Examining Arkansas’s Rural Health Transformation Plan

In the whirlwind of health news in the past several months between the passage of H.R. 1 (AKA the “One Big Beautiful Bill”) and the public debate about premium tax credit enhancements and marketplace coverage, you may have heard about something called the Rural Health Transformation Program. This is a piece of the larger H.R 1, intended to invest in rural health systems, and all states were able to apply for a portion of the $50 billion fund. In October, Arkansas applied for a portion of the federal funding that would be paid out over five years. About 45% of Arkansas is rural, making us one of the most rural states in the country. We certainly needed this investment — considering 70% of rural hospitals are operating in the red and at risk of closure.

What is it?

Arkansas’s application can be found here. Our application focused on investments in prevention, workforce recruitment and retention, and systems infrastructure. The four pillars of activities in Arkansas’s plan include:

Healthy Eating, Active Recreation, and Transformation (HEART): a program focused on improving health outcomes and access to preventative care by creating a coordinated, community-driven approach to nutrition, physical activity, and chronic disease management.

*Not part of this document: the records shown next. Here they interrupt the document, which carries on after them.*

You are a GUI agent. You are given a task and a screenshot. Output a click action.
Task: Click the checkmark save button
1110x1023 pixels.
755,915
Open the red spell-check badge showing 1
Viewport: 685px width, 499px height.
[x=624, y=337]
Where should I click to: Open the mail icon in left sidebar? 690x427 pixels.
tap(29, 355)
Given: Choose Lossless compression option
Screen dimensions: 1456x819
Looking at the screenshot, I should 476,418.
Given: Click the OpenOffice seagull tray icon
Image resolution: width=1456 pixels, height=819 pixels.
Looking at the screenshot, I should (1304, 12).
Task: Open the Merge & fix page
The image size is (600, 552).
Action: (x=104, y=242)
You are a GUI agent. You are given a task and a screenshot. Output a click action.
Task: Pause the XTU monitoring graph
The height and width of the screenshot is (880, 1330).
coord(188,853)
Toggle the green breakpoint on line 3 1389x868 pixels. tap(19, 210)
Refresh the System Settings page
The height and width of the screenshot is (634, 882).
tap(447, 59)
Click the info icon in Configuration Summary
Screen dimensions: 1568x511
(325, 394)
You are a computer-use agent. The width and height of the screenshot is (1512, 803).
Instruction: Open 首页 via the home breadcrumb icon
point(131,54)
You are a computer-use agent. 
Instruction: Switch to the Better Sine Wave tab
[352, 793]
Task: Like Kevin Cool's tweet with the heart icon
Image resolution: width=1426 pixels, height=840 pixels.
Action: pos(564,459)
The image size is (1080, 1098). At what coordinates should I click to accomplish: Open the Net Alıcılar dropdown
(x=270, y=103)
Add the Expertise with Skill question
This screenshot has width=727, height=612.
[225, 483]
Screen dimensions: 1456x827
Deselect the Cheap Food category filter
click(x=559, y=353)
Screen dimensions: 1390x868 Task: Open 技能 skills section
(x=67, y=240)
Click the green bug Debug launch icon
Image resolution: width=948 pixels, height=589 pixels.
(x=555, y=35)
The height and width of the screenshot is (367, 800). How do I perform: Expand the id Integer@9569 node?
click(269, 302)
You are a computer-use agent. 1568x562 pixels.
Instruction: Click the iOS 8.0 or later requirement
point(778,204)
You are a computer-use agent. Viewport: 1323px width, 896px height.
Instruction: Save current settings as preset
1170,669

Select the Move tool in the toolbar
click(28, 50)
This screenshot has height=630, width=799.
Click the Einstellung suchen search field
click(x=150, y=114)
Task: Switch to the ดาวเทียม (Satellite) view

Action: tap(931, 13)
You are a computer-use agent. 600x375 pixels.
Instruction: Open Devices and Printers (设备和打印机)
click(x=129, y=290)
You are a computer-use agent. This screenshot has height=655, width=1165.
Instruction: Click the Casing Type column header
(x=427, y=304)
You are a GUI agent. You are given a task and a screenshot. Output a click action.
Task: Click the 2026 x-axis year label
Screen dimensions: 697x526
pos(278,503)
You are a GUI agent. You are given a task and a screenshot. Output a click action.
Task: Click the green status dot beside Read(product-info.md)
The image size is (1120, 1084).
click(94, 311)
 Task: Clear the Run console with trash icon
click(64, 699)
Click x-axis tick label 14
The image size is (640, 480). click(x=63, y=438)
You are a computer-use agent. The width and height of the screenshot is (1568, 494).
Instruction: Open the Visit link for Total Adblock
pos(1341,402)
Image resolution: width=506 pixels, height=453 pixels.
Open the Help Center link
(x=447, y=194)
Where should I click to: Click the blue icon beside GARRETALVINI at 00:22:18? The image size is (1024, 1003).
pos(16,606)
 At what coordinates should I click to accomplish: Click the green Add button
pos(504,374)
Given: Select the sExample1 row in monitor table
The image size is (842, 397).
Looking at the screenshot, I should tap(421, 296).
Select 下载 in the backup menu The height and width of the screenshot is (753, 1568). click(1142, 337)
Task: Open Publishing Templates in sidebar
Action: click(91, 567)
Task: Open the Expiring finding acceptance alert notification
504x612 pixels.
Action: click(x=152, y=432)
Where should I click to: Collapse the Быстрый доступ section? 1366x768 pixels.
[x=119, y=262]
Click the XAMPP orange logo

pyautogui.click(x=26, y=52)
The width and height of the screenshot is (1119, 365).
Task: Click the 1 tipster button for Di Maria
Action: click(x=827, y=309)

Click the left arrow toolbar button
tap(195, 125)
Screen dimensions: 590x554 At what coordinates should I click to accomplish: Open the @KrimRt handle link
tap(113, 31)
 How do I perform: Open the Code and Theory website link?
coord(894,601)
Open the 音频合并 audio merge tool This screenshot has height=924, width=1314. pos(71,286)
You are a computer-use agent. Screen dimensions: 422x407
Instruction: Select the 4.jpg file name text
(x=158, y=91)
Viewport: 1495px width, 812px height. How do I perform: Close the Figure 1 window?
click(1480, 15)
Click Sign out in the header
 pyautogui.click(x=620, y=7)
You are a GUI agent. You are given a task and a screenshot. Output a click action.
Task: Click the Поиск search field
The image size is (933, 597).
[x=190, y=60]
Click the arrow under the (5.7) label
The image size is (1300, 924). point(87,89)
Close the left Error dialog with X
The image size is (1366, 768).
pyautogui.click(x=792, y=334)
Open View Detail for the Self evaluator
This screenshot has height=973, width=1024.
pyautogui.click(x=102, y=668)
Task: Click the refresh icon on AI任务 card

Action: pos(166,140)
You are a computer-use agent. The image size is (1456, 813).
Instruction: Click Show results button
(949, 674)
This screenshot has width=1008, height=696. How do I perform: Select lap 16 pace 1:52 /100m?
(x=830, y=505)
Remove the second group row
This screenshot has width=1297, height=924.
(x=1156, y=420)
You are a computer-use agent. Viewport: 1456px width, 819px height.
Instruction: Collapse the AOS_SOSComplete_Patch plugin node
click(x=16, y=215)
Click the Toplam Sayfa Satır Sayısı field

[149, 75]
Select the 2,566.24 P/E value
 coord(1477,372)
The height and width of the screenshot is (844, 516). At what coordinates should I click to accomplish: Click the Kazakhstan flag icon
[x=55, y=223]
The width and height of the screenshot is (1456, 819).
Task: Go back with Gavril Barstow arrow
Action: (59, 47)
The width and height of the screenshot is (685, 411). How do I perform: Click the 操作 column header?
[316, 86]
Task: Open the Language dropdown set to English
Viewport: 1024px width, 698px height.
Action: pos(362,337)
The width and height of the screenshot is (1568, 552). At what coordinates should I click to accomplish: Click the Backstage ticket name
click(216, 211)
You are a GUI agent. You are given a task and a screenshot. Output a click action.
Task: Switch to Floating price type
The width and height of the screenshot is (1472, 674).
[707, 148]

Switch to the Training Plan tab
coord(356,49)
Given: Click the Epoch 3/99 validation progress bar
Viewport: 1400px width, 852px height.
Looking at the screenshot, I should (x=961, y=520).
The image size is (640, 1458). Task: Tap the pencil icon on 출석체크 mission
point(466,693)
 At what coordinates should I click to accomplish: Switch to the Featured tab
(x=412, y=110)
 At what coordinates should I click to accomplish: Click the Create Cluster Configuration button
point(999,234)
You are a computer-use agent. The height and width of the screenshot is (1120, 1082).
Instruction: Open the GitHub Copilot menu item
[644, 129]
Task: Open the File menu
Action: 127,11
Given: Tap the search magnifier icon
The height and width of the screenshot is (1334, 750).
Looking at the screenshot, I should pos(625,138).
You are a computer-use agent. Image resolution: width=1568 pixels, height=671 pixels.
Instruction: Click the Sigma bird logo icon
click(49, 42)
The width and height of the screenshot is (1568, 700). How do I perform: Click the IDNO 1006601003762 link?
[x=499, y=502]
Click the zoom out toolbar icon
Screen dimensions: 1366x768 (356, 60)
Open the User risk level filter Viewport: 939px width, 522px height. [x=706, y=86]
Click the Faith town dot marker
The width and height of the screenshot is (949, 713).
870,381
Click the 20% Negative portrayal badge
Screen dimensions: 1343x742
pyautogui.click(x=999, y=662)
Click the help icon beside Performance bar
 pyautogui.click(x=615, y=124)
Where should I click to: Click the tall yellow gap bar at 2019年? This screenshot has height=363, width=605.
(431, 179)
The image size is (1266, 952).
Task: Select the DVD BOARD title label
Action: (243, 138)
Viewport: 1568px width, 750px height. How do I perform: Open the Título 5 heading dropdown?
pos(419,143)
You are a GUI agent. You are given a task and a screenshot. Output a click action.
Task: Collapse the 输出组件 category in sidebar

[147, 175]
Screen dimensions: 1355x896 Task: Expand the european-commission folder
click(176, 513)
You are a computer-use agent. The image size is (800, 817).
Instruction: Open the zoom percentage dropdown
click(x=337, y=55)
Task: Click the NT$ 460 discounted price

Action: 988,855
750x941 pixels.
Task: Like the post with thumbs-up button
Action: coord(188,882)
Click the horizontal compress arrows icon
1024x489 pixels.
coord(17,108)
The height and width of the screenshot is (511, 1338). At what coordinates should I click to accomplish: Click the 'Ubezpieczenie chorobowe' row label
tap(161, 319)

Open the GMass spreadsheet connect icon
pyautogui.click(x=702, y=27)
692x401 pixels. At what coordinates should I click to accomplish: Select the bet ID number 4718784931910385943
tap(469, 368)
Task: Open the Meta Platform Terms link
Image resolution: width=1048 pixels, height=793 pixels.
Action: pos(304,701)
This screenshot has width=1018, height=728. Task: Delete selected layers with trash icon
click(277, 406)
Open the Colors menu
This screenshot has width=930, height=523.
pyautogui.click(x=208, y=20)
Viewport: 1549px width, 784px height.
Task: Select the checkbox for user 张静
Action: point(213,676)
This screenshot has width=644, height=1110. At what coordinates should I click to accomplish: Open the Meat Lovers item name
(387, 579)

Promoting Access Coordination and Transformation (PACT): integrating specialty care, preventative screenings, telehealth, and trauma-ready services into rural communities while fostering locally driven, clinically integrated networks to improve efficiency, data sharing, and regional collaboration.

Recruitment Innovation Skills and Education for Arkansas (RISE AR): strengthening the rural health care workforce through expanded physician residencies and other clinical training programs, providing incentives to recruit and retain health care professionals in rural Arkansas, and providing training to ensure leaders and board members of local hospitals and clinics are prepared for the transformation required in rural health care.

Telehealth Health Monitoring and Response Innovation for Vital Expansion (THRIVE): a plan to leverage AI to provide coordinated patient records across delivery systems and fund telehealth platforms, technology-enabled monitoring for chronic diseases, such as diabetes and high blood pressure, and the modernization of emergency medical transport and services.

The HEART component plans activities around addressing chronic disease through increased partnerships, community health worker trainings, investing in recreational/physical activity pilots, and leveraging SNAP “food as medicine” initiatives. It also seeks to use community-based partnerships to identify and address transportation issues. PACT strategies aim to impact 12,500 rural residents with mobile unit services and expanding telehealth. It aims to promote various health professionals work at “top of license” by providing dietary counseling and chronic disease support. It also invests in rural hospital facility improvements. RISE AR proposes a “leadership academy” and expansion of training slots through expanding rural preceptors, scholarships, residencies, and fellowships. THRIVE focuses on telehealth and modernizing EMS systems as well as expanding medical technologies targeting rural patients like at-home remote monitoring devices.

Our application also included some planned changes to regulation and legislation, including a revival of the “Presidential Fitness Test”, increasing nutrition education in Continuing Medical Education and in medical schools, and planning for legislation to expand the scope of care for certain health professionals like pharmacists.

In the first year of funding, Arkansas was awarded $208,779,396. Arkansas requested $1 billion dollars in funding for the entire project, and future awarded funding will be announced in the coming year.  

Thoughts from a rural Arkansan

As someone who grew up in rural Arkansas, I know the difficulty of access to care for rural Arkansans. I remember having to ride for nearly an hour in a car with a broken collarbone because there wasn’t an ambulance that could get to us fast enough. Rural residents have fewer providers, longer travel times, and often fewer built spaces for recreation and physical activity. We frequently live in food deserts with limited access to fresh produce.

So, investments aimed at tackling different choke points in rural health are generally something I can get behind — with some caveats. I’d like to see more about the parameters placed around AI usage in decision-making (as there is good reason to be cautious) and reinstating the Presidential Fitness Test as it existed in the 1950s is an odd choice (versus programs focused on skill-building rather than testing).

But I’m also thinking about the bigger picture here in terms of what the future of the rural health system looks like. This fund was part of H.R. 1, which constituted the largest cut to Medicaid in its entire 50-year history. H.R 1 is expected to result in a loss of nearly $800 billion dollars to Arkansas over the next decade. My concern with the Rural Health Transformation Program is that it is a band-aid over a soon-to-be gaping wound in our state’s health system. Arkansas is already struggling — 70% of our rural hospitals are operating at a loss and at risk of closure. That includes my home town of Camden, where the local hospital is filing for bankruptcy and closed its labor and delivery unit this month. As H.R. 1 provisions continue to affect Arkansas and more people become uninsured, rural providers will be under even more strain. We need to do something about improving rural health in Arkansas, and investing in early prevention with healthy foods, physical activity, and addressing social determinants of health that put rural Arkansans at high risk of chronic disease and premature death is a worthwhile undertaking. But when that “investment: is a drop in the bucket to what is being cut, it’s going to be very difficult to achieve those goals.